▶ _What the exercise asks_: Under this line are the records; repeat exactly the lines starting at the one containing "This screenshot has width=320, height=335." and ending at the one containing "Task: Click the tag icon beside Copywriting", omitting pictures.

(Records from a data collection)
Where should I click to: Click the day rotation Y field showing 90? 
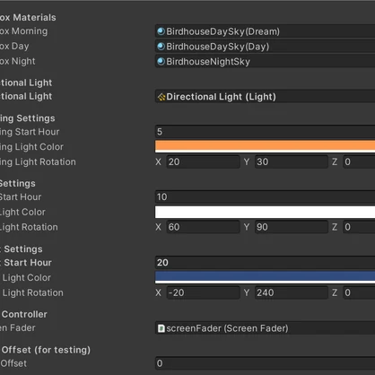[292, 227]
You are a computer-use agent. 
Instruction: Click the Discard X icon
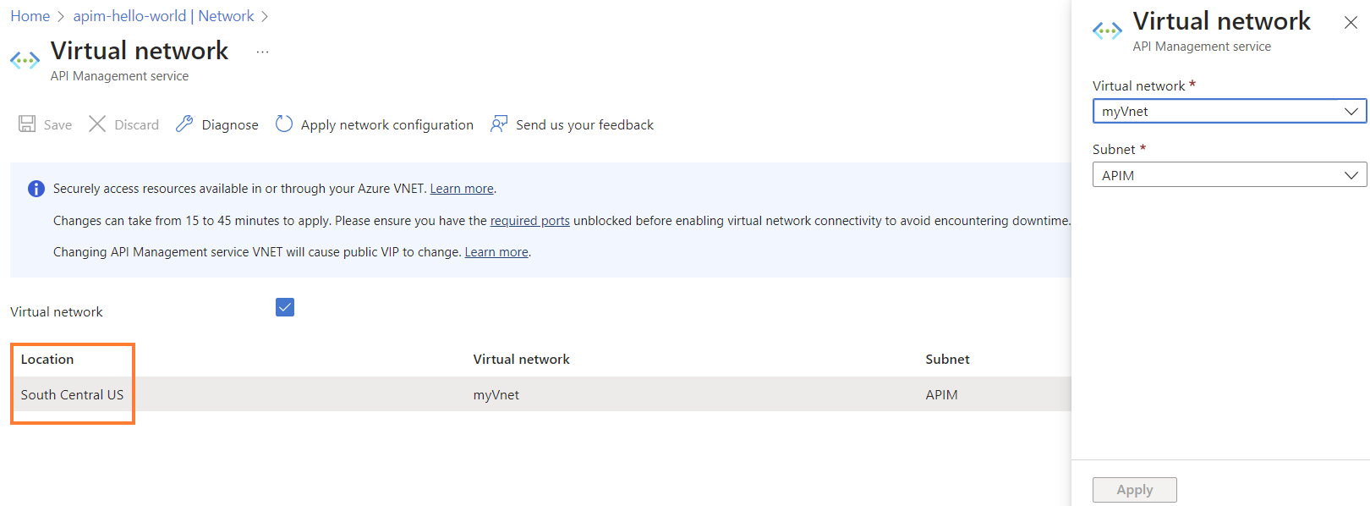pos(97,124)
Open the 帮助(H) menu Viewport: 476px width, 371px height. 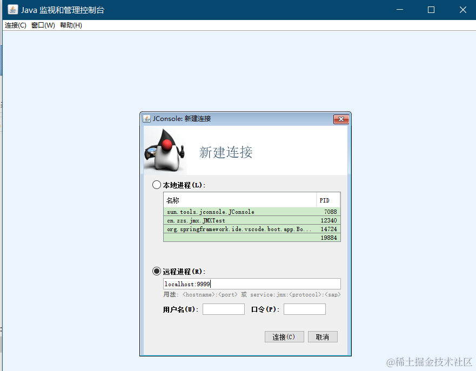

--

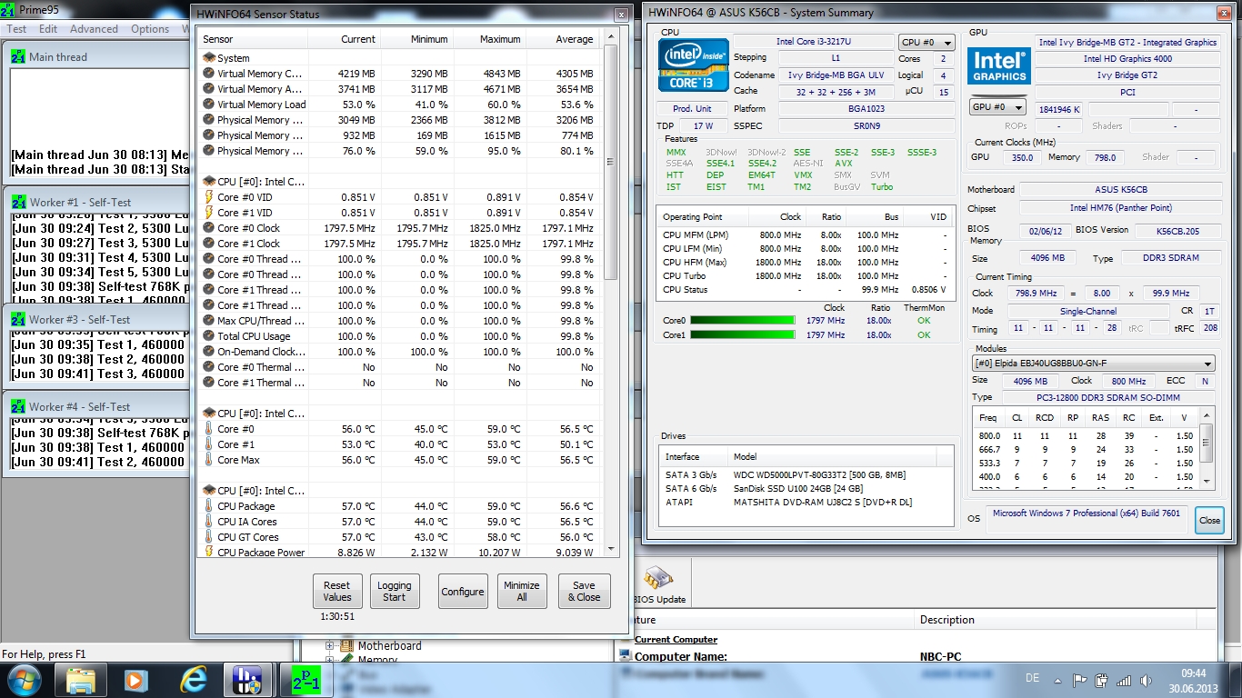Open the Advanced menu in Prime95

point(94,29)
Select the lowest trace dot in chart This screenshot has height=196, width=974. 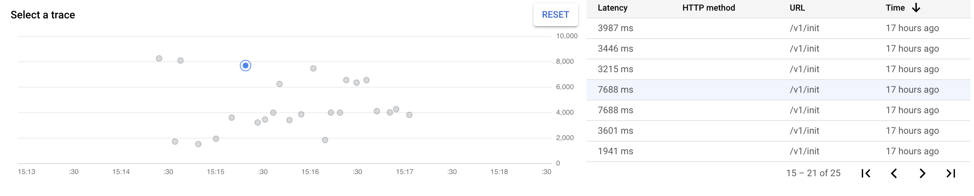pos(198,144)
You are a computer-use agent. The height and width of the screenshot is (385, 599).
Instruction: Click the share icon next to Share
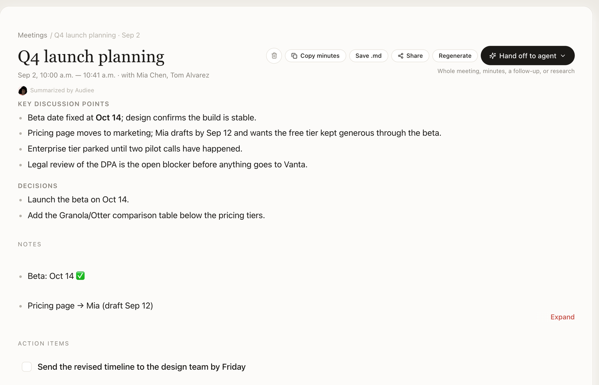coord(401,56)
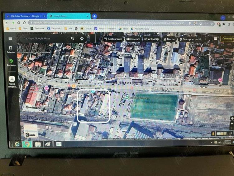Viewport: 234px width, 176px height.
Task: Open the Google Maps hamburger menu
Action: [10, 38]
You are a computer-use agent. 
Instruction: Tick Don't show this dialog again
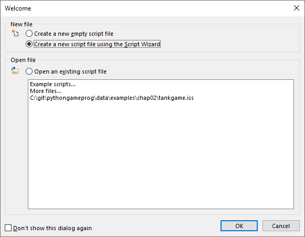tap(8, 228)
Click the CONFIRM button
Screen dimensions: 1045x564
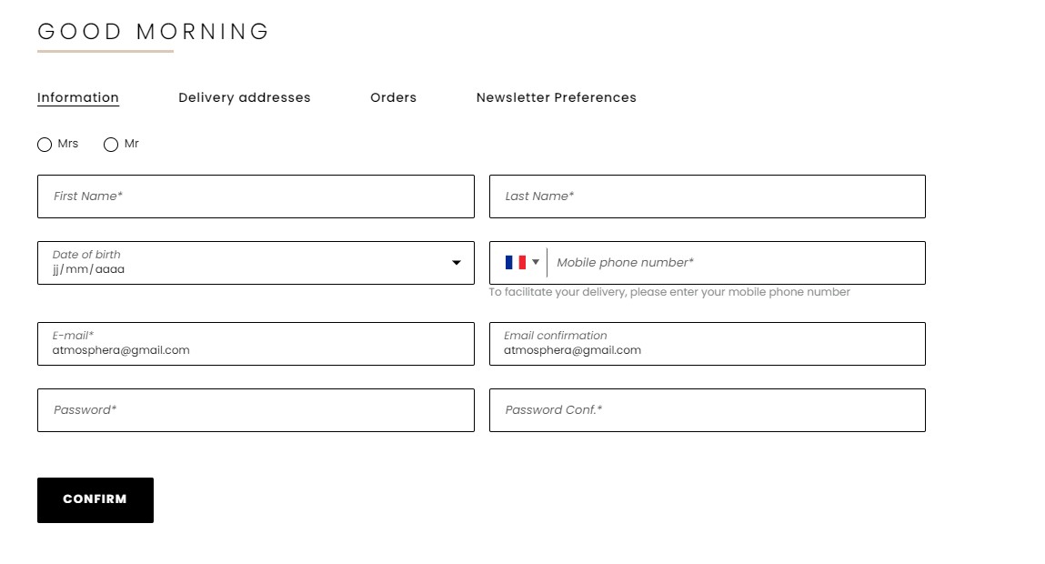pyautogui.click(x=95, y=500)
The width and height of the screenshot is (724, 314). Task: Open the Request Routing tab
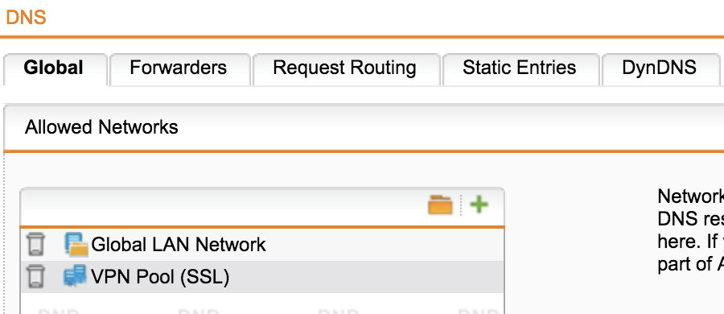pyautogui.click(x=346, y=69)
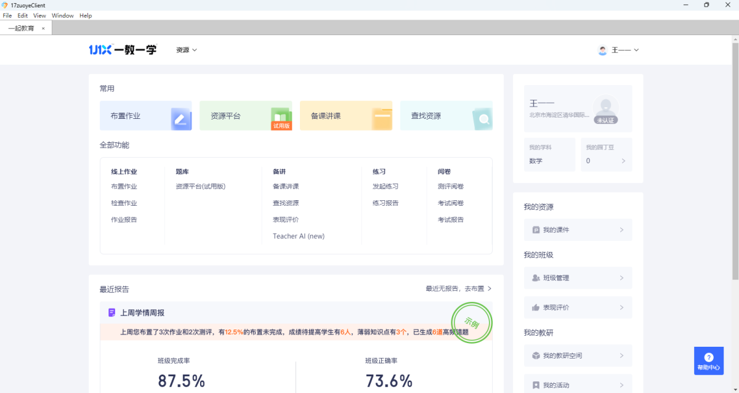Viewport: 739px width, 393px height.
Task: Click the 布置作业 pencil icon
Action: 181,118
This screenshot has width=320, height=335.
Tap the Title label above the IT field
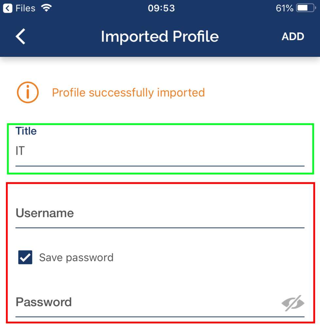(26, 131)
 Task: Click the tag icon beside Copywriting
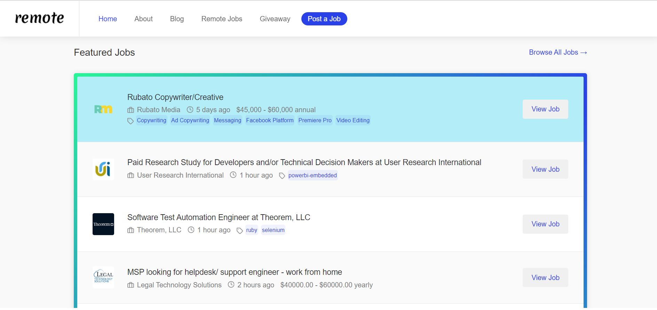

▶ _Reply to the exercise_:
This screenshot has width=320, height=335.
Tap the Title label above the IT field
(26, 131)
 Task: Click the tag icon beside Copywriting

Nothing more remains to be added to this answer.